▸ What to work on:
Every entry is to be returned exactly as it stands; the pictures are to be dropped.

(Dataset entries)
-=-=-

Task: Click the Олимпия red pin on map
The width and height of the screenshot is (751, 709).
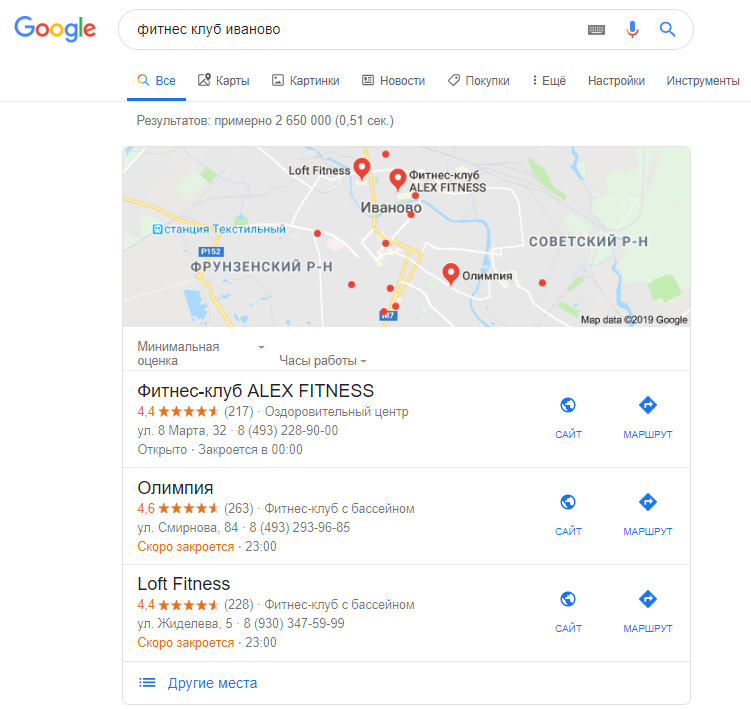Action: tap(450, 273)
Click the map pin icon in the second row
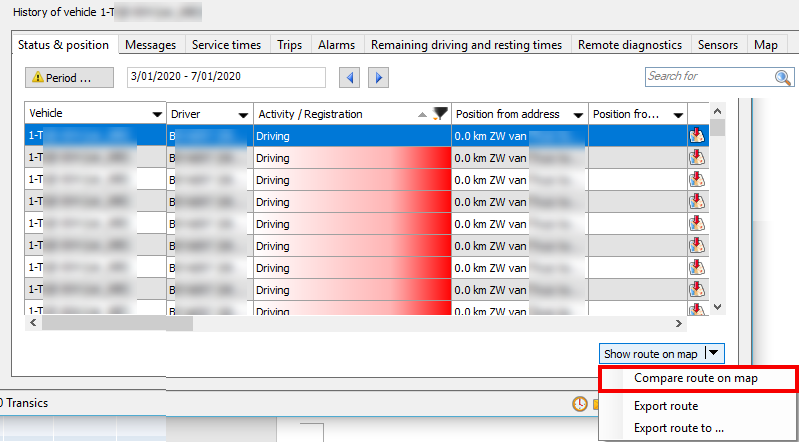This screenshot has height=442, width=799. pyautogui.click(x=697, y=157)
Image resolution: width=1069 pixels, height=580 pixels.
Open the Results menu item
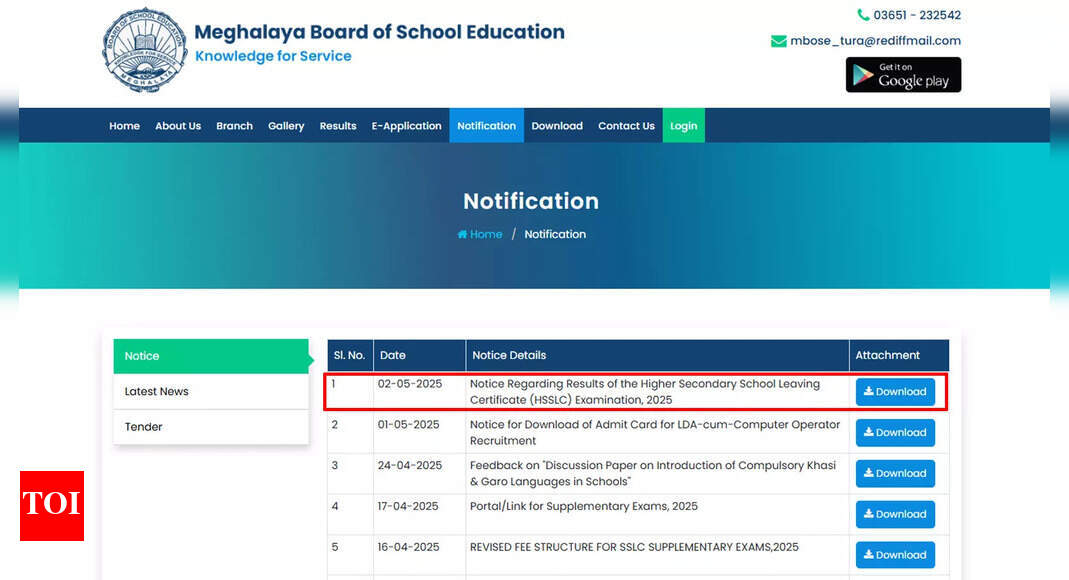pyautogui.click(x=338, y=126)
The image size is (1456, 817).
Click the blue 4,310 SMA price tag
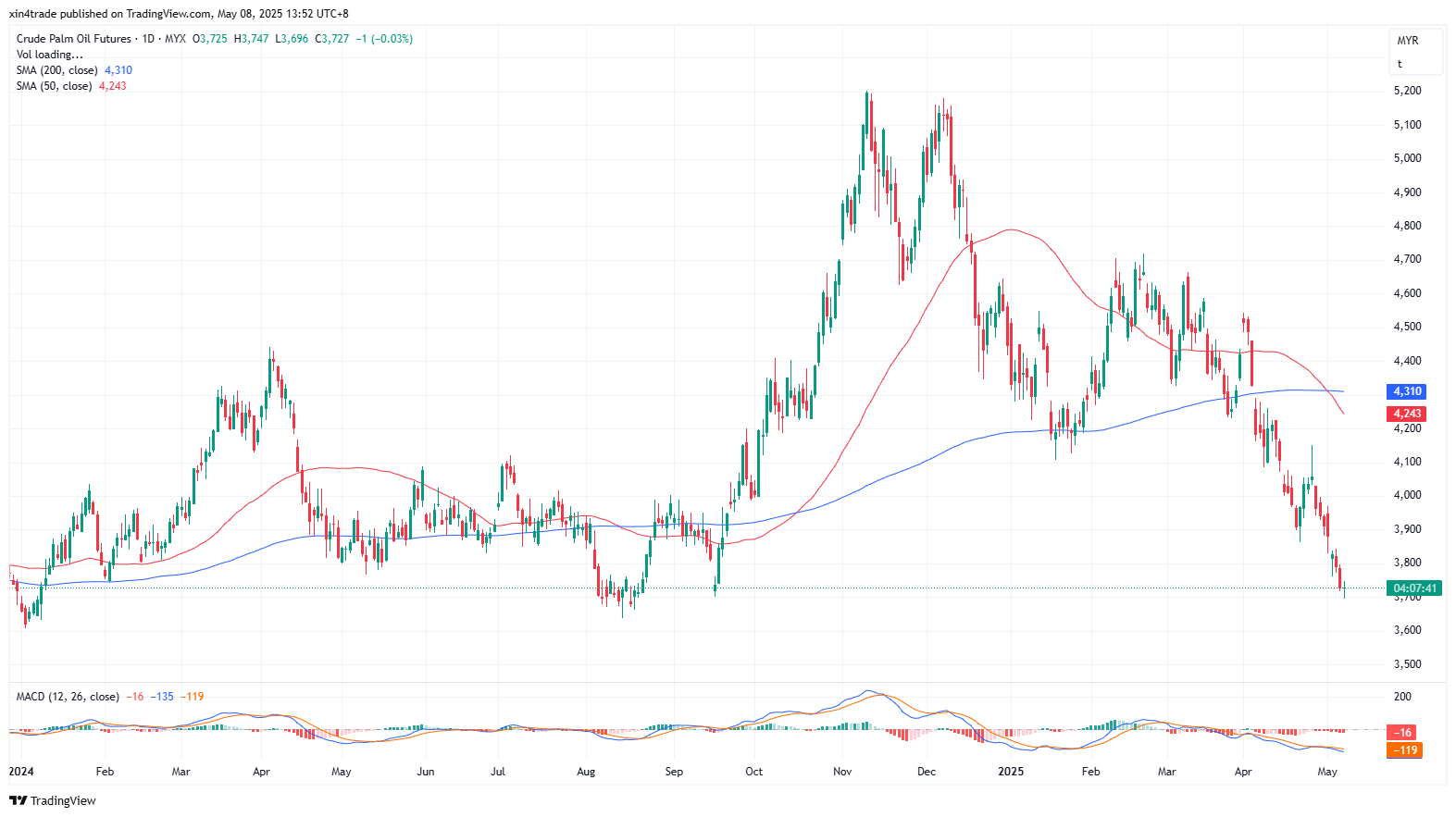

-=-=-

▸ Task solution:
Task: Click the Олимпия red pin on map
The width and height of the screenshot is (751, 709).
Action: tap(450, 273)
Click the map pin icon in the second row
This screenshot has height=442, width=799. pyautogui.click(x=697, y=157)
Image resolution: width=1069 pixels, height=580 pixels.
Open the Results menu item
pyautogui.click(x=338, y=126)
The image size is (1456, 817).
Click the blue 4,310 SMA price tag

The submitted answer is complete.